■殺虫衝動 『誘引餌』■
モロクっち |
【1653】【蒼月・支倉】【高校生兼プロバスケットボール選手】 |
あの接触から一週間。御国将は元気でやっていたし、彼の影も大人しかった。『平』からの音沙汰もない。
しかし、実は将は困っていたところだった。『ムシ』の噂が見る見るうちに大人しくなりをひそめるようになり、それに伴って『平』の噂もまた消えつつあったのだ。
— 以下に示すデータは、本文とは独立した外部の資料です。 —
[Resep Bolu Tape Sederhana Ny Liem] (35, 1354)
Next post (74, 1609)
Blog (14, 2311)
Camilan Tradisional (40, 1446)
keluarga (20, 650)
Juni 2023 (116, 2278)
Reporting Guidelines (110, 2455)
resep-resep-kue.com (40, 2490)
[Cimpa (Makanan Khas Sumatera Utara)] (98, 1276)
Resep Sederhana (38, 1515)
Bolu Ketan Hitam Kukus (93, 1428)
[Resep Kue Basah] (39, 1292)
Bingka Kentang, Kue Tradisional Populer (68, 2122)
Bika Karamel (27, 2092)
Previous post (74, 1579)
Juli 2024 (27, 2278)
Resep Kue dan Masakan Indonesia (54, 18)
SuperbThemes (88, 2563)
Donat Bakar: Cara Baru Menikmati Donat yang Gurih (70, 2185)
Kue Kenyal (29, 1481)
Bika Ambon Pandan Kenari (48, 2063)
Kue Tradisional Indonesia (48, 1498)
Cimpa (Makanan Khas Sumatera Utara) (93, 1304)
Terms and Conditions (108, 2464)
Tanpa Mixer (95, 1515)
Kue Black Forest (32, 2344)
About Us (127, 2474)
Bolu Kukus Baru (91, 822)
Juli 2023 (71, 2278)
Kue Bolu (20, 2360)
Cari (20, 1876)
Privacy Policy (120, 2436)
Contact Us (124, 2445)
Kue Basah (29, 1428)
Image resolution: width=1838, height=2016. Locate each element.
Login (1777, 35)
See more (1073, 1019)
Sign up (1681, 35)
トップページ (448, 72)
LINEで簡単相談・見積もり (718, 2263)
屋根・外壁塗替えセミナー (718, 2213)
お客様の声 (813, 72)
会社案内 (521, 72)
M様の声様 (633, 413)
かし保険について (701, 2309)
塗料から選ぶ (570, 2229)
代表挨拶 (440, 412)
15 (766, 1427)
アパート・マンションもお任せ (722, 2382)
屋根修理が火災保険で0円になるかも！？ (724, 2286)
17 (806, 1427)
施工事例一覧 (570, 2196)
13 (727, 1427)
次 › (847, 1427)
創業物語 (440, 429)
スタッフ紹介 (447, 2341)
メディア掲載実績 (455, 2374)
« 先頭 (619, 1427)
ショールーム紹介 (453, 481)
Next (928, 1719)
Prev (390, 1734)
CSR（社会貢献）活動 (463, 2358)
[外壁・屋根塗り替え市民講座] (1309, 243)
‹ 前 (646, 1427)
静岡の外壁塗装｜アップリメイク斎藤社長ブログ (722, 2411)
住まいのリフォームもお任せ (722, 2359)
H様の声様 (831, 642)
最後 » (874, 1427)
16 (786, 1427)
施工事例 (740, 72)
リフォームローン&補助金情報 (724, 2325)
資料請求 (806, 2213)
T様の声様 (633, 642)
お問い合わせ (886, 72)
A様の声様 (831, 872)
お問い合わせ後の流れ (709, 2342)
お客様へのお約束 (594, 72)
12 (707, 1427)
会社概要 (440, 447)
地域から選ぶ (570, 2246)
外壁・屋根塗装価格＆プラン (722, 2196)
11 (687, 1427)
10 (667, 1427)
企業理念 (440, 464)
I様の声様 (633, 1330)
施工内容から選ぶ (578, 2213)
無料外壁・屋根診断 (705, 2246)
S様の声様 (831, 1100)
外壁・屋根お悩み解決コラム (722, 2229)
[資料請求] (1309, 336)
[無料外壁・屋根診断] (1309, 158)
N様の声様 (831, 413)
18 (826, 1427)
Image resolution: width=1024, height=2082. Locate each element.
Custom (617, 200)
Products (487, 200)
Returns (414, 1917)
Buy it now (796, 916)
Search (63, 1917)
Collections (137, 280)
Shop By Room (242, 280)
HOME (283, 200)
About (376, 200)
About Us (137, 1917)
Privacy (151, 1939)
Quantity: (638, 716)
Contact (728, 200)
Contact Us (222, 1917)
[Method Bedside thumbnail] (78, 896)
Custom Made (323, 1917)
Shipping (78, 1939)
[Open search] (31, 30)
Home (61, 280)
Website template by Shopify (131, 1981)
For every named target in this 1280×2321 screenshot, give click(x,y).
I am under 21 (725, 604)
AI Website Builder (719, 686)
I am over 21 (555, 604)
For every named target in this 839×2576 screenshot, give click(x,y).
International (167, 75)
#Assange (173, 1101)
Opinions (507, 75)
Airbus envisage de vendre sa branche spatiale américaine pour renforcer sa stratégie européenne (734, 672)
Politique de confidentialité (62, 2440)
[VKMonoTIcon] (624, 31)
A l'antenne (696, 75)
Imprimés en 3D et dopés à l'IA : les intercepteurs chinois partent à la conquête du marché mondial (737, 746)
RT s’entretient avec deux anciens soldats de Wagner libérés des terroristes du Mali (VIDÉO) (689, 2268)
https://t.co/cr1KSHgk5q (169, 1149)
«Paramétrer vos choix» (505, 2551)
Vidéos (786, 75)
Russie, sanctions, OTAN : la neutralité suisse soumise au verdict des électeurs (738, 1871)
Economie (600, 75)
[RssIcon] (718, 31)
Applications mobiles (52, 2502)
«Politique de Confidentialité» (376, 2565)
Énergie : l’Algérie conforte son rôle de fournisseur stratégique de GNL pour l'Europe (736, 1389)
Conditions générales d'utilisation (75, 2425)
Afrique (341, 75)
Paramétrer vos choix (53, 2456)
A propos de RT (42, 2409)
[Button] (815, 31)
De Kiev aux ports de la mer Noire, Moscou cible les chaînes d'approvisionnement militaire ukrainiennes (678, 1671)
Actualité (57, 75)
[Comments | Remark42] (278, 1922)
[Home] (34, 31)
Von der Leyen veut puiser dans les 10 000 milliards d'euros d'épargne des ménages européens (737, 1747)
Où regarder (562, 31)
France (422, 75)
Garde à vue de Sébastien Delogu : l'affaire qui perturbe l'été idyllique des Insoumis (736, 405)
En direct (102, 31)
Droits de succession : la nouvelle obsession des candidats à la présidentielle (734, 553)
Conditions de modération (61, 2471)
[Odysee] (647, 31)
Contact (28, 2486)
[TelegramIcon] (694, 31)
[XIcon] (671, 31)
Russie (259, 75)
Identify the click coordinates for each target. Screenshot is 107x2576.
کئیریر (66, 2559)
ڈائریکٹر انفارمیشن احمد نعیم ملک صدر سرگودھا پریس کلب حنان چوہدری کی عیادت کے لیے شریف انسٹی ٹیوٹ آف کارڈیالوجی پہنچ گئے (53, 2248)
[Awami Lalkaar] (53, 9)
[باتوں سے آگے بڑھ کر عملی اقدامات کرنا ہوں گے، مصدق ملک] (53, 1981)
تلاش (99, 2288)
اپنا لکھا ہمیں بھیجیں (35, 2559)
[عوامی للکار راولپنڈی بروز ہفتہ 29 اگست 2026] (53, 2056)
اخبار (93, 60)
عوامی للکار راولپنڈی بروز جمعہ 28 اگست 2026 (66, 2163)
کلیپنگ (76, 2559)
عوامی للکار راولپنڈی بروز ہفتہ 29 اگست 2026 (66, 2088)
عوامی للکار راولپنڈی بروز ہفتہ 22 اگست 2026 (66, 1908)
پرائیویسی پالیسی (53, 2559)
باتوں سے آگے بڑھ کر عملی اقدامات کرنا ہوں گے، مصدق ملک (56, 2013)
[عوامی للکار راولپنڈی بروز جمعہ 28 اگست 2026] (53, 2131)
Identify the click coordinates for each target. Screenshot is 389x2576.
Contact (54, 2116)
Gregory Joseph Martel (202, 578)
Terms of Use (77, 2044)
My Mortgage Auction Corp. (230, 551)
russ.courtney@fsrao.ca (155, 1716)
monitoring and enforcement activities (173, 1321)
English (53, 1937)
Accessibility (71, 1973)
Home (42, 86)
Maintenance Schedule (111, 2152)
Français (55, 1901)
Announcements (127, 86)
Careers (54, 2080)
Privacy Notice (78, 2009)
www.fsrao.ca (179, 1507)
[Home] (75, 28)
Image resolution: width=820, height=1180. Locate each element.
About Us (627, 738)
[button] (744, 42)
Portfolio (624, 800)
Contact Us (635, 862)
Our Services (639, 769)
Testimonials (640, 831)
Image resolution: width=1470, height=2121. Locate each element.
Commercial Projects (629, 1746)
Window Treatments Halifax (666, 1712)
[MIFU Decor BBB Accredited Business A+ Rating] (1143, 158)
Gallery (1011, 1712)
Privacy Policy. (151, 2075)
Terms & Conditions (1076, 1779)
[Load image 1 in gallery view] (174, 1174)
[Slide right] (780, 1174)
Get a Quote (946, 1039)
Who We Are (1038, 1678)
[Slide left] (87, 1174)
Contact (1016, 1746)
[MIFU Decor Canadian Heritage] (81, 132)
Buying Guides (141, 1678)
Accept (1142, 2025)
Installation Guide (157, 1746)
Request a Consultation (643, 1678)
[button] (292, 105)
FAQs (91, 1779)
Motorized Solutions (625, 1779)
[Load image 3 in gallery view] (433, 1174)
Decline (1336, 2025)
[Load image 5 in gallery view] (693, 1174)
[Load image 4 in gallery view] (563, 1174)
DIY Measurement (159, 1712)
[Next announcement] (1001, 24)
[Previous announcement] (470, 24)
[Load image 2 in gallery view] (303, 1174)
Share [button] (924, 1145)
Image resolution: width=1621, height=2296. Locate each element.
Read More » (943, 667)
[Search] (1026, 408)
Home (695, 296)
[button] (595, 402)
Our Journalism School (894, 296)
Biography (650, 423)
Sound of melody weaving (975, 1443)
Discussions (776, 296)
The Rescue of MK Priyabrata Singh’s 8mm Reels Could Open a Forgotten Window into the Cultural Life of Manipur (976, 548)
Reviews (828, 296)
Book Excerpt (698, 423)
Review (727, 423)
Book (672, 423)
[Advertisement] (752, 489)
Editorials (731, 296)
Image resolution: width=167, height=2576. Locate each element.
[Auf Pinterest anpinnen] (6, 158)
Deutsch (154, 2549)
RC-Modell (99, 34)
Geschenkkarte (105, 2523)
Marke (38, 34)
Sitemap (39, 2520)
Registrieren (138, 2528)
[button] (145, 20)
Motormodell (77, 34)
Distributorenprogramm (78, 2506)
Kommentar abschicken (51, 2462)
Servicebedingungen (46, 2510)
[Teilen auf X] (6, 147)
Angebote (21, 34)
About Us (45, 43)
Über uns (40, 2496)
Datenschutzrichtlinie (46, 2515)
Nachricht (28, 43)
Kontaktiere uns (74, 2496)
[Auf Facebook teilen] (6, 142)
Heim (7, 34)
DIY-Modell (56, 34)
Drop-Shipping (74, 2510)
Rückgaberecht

本来なら喜ぶべきことだが、ここのところ血生臭い事件もまた姿を消していた。急に日本は平和になったのである。
しかし、将やごく一部の人間の胸騒ぎは続いていた。
これで終わったわけではない――
胸を撫で下ろすのはまだ早い――
将の影は、まだ揺らめいているのだから。
そして、今まで消えてしまった人間が戻ってきたわけではないのだから。
平から将のもとにメールが届いたのは、そんな矢先だった。
いや、おそらくメールを受け取ったのは将だけではあるまい。将のメールアドレスは、いつの間にやらメーリングリスト『殺虫倶楽部』の末席に加えられていたのである。
そのメールは、誘いであった。
『今夜、お前を会合に招待する。是非来てほしい。刑事もお前を待っているぞ』。
平が指定した場所は、港の近くの貸し倉庫だった。
……そういえば、一週間前に、埼玉県警の嘉島刑事が消えている……。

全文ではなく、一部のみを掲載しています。